Nicht nur die Karosserie des 2600 Spider ist bildschön: Es macht jedes Mal Freude die Motorhaube zu öffnen und zu erleben, wie andere Betrachter ganz ehrfürchtig staunen. Einen schöneren Motor wird man auch bei anderen Marken kaum finden.

•    1962 – 7. März: Präsentation des 2,6 vor der Presse.
•    1962 – 3. April: ein Muster des Rahmens vom 2,6 wird an Zagato gegeben, für das Projekt des 2,6 SZ.
•    1962 – 19. Mai: Zagato präsentiert Busso eine Skizze des 2,6 SZ.
•    1962 – 25. September: Facetti holt 192 PS aus dem 2,6 Motor raus.
•    1962 – 31. Oktober: Autosalon in Turin: Zagato stellt den 2,6 SZ aus.

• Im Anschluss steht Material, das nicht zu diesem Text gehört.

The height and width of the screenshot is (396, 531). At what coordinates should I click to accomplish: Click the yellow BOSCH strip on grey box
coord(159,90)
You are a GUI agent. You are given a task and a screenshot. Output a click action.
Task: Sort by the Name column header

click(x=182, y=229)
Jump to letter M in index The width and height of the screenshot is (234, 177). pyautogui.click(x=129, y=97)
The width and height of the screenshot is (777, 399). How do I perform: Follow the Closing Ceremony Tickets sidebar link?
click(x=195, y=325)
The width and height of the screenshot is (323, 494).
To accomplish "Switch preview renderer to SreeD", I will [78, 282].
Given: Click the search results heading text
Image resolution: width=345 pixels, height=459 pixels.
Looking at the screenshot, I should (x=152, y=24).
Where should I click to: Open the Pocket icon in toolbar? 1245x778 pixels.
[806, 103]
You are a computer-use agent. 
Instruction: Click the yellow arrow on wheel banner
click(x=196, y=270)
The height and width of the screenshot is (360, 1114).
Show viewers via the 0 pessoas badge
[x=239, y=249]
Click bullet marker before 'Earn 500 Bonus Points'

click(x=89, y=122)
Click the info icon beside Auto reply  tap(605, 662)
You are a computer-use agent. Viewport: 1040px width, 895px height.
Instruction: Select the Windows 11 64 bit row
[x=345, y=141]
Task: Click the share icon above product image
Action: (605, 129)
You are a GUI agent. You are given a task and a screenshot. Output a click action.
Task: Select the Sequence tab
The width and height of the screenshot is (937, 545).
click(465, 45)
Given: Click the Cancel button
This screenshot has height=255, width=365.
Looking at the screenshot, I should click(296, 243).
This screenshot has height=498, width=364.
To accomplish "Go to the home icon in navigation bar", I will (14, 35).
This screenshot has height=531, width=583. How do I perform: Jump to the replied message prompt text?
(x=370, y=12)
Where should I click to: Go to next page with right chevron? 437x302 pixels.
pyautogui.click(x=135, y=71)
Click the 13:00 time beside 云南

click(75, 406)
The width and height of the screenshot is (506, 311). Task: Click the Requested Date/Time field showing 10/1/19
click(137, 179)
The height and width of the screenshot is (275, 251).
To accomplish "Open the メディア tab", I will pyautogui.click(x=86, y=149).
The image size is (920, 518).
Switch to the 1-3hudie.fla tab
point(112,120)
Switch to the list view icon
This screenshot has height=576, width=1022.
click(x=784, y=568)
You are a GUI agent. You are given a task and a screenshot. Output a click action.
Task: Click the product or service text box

•    1962 – 20. Dezember: Der 2,6 SZ ist nur 5 km/h schneller als der 2,6 Sprint!
•    1963 – 11. März: Pininfarina schaltet sich in die Diskussion ein um das Fahrwerk des 2,6 Spider zu verbessern.
•    1963 – 4. März: Ventura, Konstrukteur bei meinem Vater, beginnt mit dem Entwurf für eine 2,6 Hinterachse mit Einzelradaufhängung.
•    1963 – 24. Mai: Sanesi fährt in Monza eine Runde in 2 Minuten 4 Sekunden mit einem 2,6, der auf 220 PS getunt wurde.
•    1963 – 19. Juli: Ventura macht einen neuen Entwurf für eine 2,6 Hinterachse mit Einzelradaufhängung.
•    1963 – 30. September: Vorschlag für eine Vorderachse beim 2,6 l: leva aperta verso il basso.
•    1963 – 29. November: Beginn eines Entwurfs zur Änderung des Rahmens um die neuen Achsen aufzunehmen.
•    1963 – 4. Dezember: Die Pedalerie wird nach vorne gerückt.
An diesem Punkt habe ich mit meiner Recherche aufgehört, da der 2.6 nun seit über einem Jahr in Produktion ist. In der Hoffnung einen Beitrag geleistet zu haben.